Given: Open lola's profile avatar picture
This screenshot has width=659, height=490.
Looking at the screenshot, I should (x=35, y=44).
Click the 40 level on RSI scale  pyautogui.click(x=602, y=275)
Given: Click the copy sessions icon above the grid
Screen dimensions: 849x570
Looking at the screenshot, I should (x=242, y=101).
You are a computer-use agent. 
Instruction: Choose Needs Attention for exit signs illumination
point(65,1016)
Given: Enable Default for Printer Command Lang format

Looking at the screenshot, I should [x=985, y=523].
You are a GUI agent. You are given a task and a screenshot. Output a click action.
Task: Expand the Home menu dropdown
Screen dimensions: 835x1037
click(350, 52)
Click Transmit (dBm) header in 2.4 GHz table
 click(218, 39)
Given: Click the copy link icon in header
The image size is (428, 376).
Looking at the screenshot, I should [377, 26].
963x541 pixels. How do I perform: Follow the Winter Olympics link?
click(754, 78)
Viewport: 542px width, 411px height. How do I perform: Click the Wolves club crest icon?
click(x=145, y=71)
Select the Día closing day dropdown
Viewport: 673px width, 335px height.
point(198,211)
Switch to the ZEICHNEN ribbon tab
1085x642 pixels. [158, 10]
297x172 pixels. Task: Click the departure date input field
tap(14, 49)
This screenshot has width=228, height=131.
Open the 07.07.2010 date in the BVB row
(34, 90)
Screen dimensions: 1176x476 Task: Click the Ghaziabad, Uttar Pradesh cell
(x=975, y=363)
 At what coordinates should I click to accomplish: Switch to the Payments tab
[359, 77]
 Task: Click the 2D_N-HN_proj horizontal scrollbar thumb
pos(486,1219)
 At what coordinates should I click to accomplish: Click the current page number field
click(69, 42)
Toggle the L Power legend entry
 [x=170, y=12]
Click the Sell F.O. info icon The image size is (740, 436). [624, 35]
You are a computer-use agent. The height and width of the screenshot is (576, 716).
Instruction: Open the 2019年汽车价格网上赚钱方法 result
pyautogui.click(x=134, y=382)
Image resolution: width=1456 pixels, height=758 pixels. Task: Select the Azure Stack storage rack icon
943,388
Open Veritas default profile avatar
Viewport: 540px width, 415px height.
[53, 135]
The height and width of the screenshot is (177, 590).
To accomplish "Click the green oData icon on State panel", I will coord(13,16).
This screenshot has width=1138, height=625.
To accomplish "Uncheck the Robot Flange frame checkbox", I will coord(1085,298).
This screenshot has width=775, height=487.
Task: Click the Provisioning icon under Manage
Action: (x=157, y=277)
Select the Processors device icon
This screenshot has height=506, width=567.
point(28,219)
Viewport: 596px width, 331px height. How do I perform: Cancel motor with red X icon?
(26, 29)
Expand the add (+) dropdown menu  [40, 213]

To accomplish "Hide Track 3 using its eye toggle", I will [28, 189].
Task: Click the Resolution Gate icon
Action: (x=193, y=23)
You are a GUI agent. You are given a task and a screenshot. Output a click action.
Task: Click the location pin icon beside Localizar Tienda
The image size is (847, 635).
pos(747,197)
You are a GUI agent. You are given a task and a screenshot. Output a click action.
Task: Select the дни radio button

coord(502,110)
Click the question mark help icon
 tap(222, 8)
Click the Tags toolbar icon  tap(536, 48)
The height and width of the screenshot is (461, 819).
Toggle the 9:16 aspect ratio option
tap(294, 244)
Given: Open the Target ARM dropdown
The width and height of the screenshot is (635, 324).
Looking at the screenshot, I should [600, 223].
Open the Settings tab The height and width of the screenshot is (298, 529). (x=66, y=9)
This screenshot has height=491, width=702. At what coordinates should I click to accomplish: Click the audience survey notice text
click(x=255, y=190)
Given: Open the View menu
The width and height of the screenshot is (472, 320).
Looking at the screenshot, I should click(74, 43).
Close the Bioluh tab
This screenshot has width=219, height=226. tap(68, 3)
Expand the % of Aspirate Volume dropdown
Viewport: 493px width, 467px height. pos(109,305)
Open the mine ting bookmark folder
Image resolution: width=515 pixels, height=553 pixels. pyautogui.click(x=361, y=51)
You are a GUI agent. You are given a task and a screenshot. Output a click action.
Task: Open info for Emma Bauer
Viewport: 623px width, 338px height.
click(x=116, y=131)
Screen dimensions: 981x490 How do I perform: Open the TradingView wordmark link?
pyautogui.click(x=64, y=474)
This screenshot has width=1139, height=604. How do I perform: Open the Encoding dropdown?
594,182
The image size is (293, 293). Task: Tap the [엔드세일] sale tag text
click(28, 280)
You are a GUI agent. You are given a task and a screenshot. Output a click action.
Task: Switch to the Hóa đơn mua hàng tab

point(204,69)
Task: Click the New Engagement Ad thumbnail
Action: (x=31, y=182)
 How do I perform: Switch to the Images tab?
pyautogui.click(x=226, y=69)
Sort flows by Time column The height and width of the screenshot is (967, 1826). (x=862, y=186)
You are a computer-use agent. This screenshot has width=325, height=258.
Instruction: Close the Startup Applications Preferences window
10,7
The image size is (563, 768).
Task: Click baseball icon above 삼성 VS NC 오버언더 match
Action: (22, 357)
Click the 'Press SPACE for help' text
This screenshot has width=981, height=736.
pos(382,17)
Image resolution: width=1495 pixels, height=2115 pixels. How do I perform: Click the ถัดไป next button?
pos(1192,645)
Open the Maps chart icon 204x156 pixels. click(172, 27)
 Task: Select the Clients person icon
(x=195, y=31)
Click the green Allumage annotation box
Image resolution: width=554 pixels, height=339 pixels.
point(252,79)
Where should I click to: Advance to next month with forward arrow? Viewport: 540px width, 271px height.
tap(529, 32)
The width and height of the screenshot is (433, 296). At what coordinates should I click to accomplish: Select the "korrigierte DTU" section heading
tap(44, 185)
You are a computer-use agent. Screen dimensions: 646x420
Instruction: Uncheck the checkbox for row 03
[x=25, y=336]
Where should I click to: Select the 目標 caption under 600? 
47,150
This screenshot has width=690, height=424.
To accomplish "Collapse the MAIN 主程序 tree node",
┄┄┄┄┄┄┄┄┄┄┄┄┄┄┄┄┄┄┄┄
## JOB
From the records above, pull out every line that contains the word "Close".

## WRITTEN ANSWER
Close the Bioluh tab
Instruction: Close the Startup Applications Preferences window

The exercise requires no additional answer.